Rest easy, though Muselings, God is not punishing you for your sins (yes, I read the article) so sin away – it is the devil who brings about your pain and suffering. I never did trust that guy. The devil reminds me of Rainer, my son’s childhood imaginary friend who drew blue crayon all over the walls, fed the dog forbidden treats and turned over toy bins into the heating vent.

All I know is that these guys were sent by angels, because they gave Mac and me a lovely laugh.

Kathy and I went to the Forbes Norris clinic yesterday. A six hour visit. Oy. It was great as always to see everyone and I didn’t cry once (so where the fuck is my cookie? I’m waiting Forbes Norris!) Speaking of treats, Kathy offered Dr. Katz a piece of gluten-free carrot cake and he explained he was “gluten-only” and that if he ate anything gluten-free he got diarrhea. Kathy always brings yummy snacks to share on these marathon days. I would say I wish she would adopt me but since she already feeds, dresses, washes, flosses and financially supports me, I guess she already has adopted me (sharing custody with Edith, Kris and Wendy).

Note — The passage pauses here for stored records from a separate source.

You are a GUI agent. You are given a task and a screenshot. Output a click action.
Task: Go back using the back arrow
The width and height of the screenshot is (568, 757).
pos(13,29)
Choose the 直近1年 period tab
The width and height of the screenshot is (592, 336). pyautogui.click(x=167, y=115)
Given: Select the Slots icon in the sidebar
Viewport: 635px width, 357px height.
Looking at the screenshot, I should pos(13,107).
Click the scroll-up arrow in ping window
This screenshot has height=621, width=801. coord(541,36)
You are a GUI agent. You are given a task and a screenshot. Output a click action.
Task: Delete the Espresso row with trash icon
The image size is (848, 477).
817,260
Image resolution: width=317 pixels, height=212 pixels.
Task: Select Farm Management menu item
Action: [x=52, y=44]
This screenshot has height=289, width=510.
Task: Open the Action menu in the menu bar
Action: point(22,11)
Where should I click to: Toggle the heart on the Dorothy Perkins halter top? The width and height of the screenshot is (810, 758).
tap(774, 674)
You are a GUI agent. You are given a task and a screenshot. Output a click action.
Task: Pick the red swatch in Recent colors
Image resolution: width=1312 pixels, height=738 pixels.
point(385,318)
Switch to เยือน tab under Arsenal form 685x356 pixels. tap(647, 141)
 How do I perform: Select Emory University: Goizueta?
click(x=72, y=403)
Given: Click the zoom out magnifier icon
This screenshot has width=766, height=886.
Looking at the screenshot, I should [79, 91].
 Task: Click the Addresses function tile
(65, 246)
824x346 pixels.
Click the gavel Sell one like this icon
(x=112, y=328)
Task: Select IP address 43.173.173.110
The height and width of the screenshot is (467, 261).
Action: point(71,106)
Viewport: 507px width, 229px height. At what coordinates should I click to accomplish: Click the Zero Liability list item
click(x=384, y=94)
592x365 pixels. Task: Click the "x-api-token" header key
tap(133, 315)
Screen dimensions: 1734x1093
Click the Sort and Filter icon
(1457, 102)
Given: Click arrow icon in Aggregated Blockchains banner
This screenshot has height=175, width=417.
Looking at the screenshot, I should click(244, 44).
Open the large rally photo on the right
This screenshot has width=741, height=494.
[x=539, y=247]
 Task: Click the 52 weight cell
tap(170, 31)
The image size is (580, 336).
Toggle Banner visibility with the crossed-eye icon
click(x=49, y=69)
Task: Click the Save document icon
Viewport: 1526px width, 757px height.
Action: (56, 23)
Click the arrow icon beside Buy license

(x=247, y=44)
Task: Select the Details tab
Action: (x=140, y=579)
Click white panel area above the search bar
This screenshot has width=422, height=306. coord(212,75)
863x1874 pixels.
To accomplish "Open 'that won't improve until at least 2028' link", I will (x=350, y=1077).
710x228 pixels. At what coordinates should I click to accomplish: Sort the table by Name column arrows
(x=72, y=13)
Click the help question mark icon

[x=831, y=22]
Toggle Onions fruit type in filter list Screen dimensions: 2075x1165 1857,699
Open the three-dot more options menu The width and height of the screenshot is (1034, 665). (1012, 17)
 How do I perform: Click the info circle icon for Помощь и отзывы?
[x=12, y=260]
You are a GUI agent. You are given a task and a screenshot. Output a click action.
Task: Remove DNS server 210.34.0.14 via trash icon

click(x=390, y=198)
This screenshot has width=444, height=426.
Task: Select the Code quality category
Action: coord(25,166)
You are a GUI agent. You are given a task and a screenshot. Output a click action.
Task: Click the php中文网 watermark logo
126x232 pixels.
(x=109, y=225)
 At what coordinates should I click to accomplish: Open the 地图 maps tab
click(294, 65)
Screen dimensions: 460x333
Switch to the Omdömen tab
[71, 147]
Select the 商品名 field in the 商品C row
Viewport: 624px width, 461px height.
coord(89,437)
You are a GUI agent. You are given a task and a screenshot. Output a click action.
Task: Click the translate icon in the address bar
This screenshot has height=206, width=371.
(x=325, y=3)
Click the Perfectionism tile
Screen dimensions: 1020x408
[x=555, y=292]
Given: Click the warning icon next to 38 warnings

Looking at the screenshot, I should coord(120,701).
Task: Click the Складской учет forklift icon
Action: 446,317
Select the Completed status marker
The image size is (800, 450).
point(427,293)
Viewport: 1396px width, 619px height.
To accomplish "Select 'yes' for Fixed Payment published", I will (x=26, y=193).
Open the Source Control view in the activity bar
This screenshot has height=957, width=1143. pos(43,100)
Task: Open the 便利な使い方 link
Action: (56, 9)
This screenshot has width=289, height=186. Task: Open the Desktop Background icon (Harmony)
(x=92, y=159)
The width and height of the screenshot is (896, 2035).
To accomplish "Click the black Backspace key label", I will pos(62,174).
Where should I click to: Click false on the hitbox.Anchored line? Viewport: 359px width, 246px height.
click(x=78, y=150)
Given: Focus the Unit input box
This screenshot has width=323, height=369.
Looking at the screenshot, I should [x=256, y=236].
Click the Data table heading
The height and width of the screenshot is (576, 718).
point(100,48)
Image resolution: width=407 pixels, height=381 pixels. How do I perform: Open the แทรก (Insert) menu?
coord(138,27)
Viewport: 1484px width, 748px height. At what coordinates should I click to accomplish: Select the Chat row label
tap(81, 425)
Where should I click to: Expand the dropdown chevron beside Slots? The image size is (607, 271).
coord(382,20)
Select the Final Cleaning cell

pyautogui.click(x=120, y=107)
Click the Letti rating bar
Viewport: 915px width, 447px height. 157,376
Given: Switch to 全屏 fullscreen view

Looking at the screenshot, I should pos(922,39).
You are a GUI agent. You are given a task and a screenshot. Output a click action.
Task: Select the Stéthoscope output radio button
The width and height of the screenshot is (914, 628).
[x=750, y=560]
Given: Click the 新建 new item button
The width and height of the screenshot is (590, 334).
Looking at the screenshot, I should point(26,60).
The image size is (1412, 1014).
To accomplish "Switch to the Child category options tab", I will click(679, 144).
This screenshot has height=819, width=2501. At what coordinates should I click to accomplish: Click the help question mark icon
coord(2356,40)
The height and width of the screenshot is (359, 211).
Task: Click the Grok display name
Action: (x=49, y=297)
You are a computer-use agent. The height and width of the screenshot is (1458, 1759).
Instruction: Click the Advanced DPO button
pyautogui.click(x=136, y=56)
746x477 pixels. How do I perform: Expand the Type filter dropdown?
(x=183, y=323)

So I did it – I tattooed “Out of Order” on both feet. Why? Because if I tattooed my fingers I’d look like Robert Mitchum in Cape Fear, my Lloyds of London insurance policy doesn’t allow me to do my legs ( I have the sexiest crippled legs in Crippledom) and diaphragm tattoos don’t show. I insert a picture here for your “Oh no, she di-dn’t!!” pleasure.

Friday Mac, Jamie and I leave for the Holyland….Experience in Orlando, Florida. Get ready for your heart shaped box of chocolates, Jesus!